On 02/02/2017 09:58 AM, Martin Sebor wrote:

Otherwise all the tests succeeded, though looking e.g. at the diff
between builtin-sprintf-warn-1.c diagnostics with your patch and with
the patch below instead, there are also differences like:
-builtin-sprintf-warn-1.c:1119:3: note: using the range [1, -128] for
directive argument
+builtin-sprintf-warn-1.c:1119:3: note: using the range [-128, 127]
for directive argument
where [1, -128] looks clearly wrong, that isn't a valid range,

The range in the note is the artificial one the pass uses to compute
the range of output.  I went back and forth on this as I think it's
debatable if [-128, 127] is clearer than [1, -128] (or [-128, 1]).
The informative notes aren't completely consistent in what ranges
they print.  It would be nice to nail down what we think is the most
useful output and make them all consistent.
I don't think there's any argument against moving towards consistency, but I would well see folks not agreeing on which consistent style is preferable.

I do think that we should strive to print ranges in the same format that we use to describe ranges internally. So a range like [1, -128] is not a valid range. That may argue against using the artificial range representation in the output.

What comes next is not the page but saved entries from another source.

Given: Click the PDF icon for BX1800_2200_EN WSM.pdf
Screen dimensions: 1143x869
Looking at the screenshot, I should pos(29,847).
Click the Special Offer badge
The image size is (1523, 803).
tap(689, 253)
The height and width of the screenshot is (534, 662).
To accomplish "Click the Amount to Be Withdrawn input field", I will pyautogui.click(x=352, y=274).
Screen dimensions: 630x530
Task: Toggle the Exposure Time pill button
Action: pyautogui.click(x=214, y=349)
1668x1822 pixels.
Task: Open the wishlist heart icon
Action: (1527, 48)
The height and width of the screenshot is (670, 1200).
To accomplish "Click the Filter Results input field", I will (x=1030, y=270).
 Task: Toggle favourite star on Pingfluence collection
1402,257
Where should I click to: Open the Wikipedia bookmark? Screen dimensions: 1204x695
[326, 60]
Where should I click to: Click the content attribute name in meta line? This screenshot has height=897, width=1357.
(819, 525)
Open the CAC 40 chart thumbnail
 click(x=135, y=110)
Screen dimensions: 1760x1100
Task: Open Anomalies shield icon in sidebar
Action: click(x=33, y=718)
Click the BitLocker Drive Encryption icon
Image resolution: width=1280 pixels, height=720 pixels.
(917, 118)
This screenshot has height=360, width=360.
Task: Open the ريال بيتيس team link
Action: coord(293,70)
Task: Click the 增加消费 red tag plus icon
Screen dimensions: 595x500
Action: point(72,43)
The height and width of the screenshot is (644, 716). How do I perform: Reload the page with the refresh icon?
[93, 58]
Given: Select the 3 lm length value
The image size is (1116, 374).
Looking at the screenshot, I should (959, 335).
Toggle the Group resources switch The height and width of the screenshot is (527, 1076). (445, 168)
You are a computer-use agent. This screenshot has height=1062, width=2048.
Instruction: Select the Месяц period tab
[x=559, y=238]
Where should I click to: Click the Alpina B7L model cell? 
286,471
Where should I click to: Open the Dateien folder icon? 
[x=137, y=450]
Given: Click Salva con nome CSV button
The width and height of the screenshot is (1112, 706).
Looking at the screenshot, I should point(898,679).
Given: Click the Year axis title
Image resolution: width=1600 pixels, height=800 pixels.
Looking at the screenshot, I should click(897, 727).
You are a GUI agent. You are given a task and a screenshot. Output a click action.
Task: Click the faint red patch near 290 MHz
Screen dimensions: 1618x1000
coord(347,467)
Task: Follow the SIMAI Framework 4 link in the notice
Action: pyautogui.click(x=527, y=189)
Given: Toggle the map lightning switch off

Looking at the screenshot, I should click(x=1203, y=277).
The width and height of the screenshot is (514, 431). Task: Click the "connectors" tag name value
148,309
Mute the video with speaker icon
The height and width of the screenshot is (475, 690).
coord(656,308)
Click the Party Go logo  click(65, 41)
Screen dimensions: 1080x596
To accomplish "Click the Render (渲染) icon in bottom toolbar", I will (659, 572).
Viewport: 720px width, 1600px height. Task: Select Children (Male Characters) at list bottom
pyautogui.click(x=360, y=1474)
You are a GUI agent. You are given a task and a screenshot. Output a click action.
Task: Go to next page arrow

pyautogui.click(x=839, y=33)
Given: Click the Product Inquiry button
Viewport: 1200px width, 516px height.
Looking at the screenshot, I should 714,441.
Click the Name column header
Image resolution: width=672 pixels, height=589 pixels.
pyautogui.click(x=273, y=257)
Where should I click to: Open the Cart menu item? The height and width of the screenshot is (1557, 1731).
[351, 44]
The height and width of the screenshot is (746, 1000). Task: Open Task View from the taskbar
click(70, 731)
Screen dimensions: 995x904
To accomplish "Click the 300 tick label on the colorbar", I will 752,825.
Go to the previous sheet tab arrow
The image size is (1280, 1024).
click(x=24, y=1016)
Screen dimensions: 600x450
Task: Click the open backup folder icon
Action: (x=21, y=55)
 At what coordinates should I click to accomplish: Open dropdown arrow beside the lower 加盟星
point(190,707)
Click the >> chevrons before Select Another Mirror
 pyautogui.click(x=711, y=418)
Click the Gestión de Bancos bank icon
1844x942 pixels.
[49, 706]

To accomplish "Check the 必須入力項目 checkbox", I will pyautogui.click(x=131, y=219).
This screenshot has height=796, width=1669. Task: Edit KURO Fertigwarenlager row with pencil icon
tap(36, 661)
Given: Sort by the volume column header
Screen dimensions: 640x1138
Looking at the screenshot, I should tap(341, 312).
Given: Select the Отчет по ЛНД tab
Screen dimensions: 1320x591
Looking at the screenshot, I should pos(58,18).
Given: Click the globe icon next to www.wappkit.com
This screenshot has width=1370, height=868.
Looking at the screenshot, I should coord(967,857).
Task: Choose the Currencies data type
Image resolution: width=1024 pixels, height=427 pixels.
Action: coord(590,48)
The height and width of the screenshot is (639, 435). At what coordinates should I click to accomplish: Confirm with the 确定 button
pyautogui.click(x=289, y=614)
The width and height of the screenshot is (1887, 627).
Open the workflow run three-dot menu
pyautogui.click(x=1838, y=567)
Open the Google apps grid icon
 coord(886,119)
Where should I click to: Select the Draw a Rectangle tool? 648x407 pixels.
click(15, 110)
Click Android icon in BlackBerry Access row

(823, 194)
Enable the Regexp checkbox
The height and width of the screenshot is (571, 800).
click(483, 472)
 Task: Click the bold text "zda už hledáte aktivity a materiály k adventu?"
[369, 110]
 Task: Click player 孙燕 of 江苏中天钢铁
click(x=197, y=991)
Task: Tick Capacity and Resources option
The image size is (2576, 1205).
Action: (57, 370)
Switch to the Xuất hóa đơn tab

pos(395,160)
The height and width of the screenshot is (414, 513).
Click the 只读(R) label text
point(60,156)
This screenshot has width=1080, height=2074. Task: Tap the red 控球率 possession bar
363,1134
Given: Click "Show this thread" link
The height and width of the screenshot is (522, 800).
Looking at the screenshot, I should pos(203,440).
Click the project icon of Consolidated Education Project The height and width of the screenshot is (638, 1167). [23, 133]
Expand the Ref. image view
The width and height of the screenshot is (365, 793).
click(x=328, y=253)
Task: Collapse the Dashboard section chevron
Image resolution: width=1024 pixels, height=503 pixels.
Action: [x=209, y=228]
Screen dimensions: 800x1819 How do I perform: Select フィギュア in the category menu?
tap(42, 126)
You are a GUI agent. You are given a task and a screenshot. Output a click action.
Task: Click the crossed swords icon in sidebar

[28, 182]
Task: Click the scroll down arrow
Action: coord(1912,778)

As for the rest of the patch, while I appreciate your help and
acknowledge it's not my call to make I'm not entirely comfortable
with this much churn at this stage.  My preference would to just
fix the bugs and do the restructuring in stage 1.
I'm really torn here. I'm keen to raise the bar in terms of what we're willing to do for gcc-7. But I'm also keen to have the codebase in a reasonable state that will allow for the ongoing maintenance of the gcc-7 branch.

The sprintf stuff is fairly dense and there's almost certainly more dusty corner case issues we're going to have to work through. Thus we stand to be in a better state to maintain the code if we can do some refactoring.

The fact that Jakub, one of the release managers, is proposing the change carries a lot of weight in terms of trying to make a decision here. Similarly your weight as the author of this code carries a lot of weight. Leaving us without a clearly preferable path.